Agnes Callard writes (NYT):
Like many others, I have been finding my taste in books and movies turning in an apocalyptic direction. I also find myself much less able than usual to hold these made-up stories at a safe distance from myself…
If I have something to feel guilty about, I want to feel guilty. If something frightening is happening, I want to be afraid of it. Which is to say: When things are bad, I want to suffer and would choose to suffer and even seek out suffering.
1. In times of turmoil, we may have a stronger craving for art that “feels real.” But such art is in fact often especially phony. The “special effects” have to be all the better, so to speak. None of what we are consuming is a realistic experience in the first place, so perhaps we are seeking out greater artifice and fooling ourselves about its realism even more than usual.
2. Should we be watching videos of bad events in hospitals? (originally Chinese hospitals, now NYC).

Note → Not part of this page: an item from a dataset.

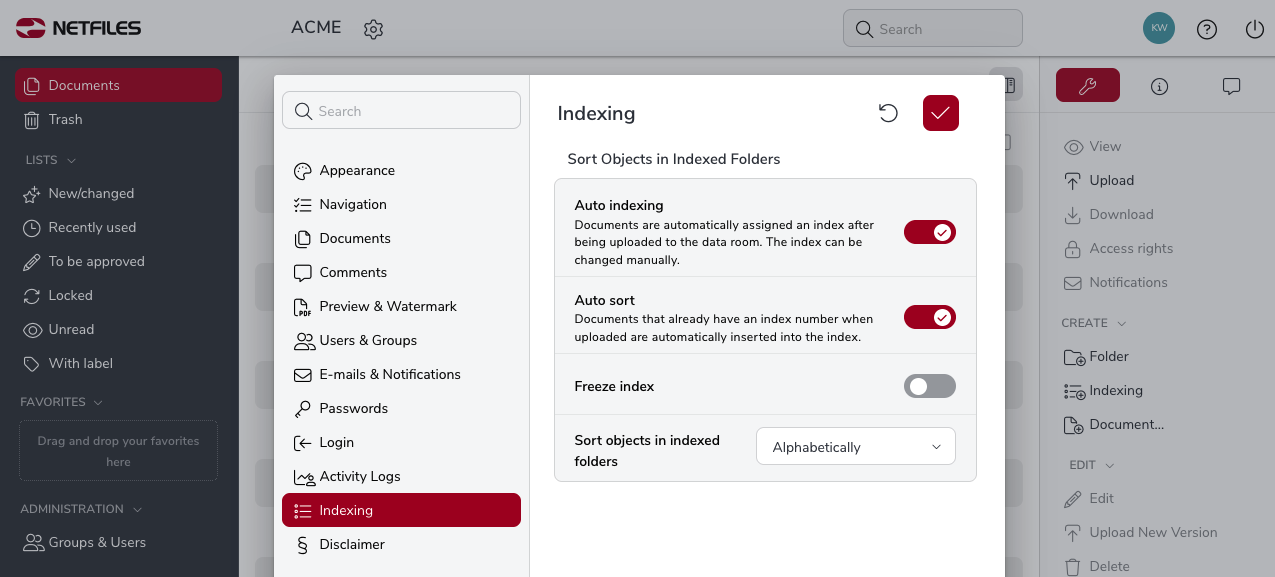Enable the Freeze index toggle
The height and width of the screenshot is (577, 1275).
(x=930, y=386)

Some people are indeed doing this, but as a substitute for Jane Austen? How about videos of people dying from Covid-19? Videos of other respiratory diseases as the next best fill-in?
3. What about the art vs. non-art margin as a larger choice? Don’t many people with terminal diseases (more terminal than usual that is) want to go for long walks in nature? Doesn’t fiction exercise much less of a hold on elderly minds and matter most for teenagers and people in their early 20s and perhaps also women in their 40s-50s? Perhaps the implication is, during a pandemic, to move away from art and literary fiction altogether.

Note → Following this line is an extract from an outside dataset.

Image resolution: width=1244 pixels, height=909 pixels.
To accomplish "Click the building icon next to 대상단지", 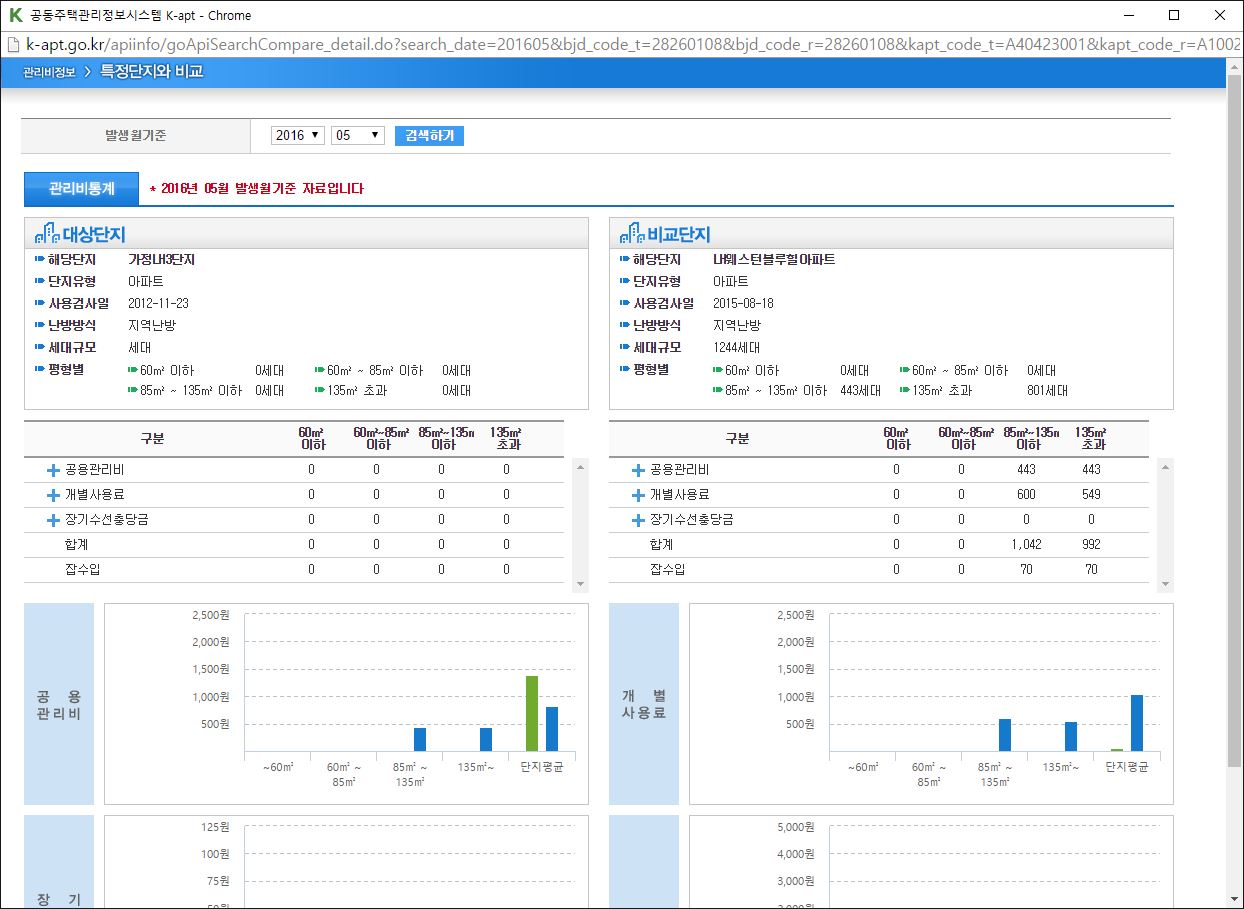I will coord(47,234).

4. The Guardian reports that sales of long, classic novels have gone up. What do those novels have in common? Are they a kind of comfort food? Do we value their length? That they are high status? That we read them already in earlier and perhaps happier periods of life? Are they long projects we can absorb ourselves in? Those seem like illusion-laden motives for reading them, “not that there’s anything wrong with that.”
5. Perhaps we like to read especially pessimistic dystopian novels as a kind of talisman. “Tell me the worst, let’s get dealing with the fear over with, then I will feel protected that reality will not disappoint my expectations because things won’t in fact be that bad.” That is again another kind of illusion. The aforementioned Guardian link suggests that sales of dystopian novels are up in general, even if they are not about plagues and pandemics.

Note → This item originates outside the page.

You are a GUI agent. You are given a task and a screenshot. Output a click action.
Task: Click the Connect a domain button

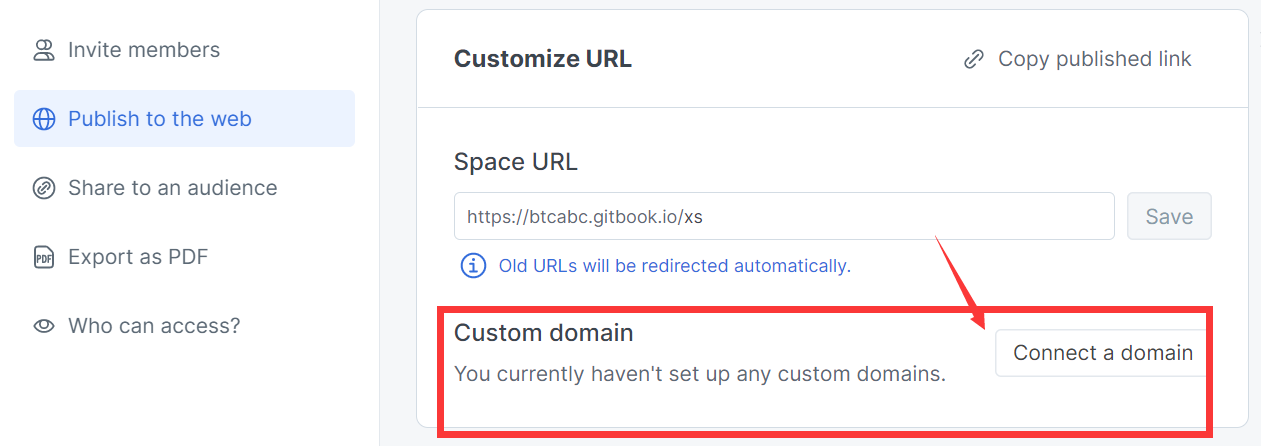[1102, 353]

6. Yiyun Li said: ““I have found that the more uncertain life is, the more solidity and structure Tolstoy’s novels provide. In these times, one does want to read an author who is so deeply moved by the world that he could appear unmoved in his writing,” she wrote.”
7. If people are bored, should they then wish to experience further boredom through their choice of fiction? Or would a diversion from boredom be acceptable and indeed preferred?
Somehow I think in terms of a portfolio approach to aesthetics. In harder times you need more tugs, pulls, distractions, and offsets than usual, but they should not all run in the same direction, or they will become predictable and cease to move you.
So when it comes to fiction, take some chances in your reading and toss in some of the older classics and horror and dystopia as well, and lots of fun and warmth and those walks in nature too.
So yes make a (marginal) turn in the apocalyptic direction, but in part it is to shore up your own sappiness.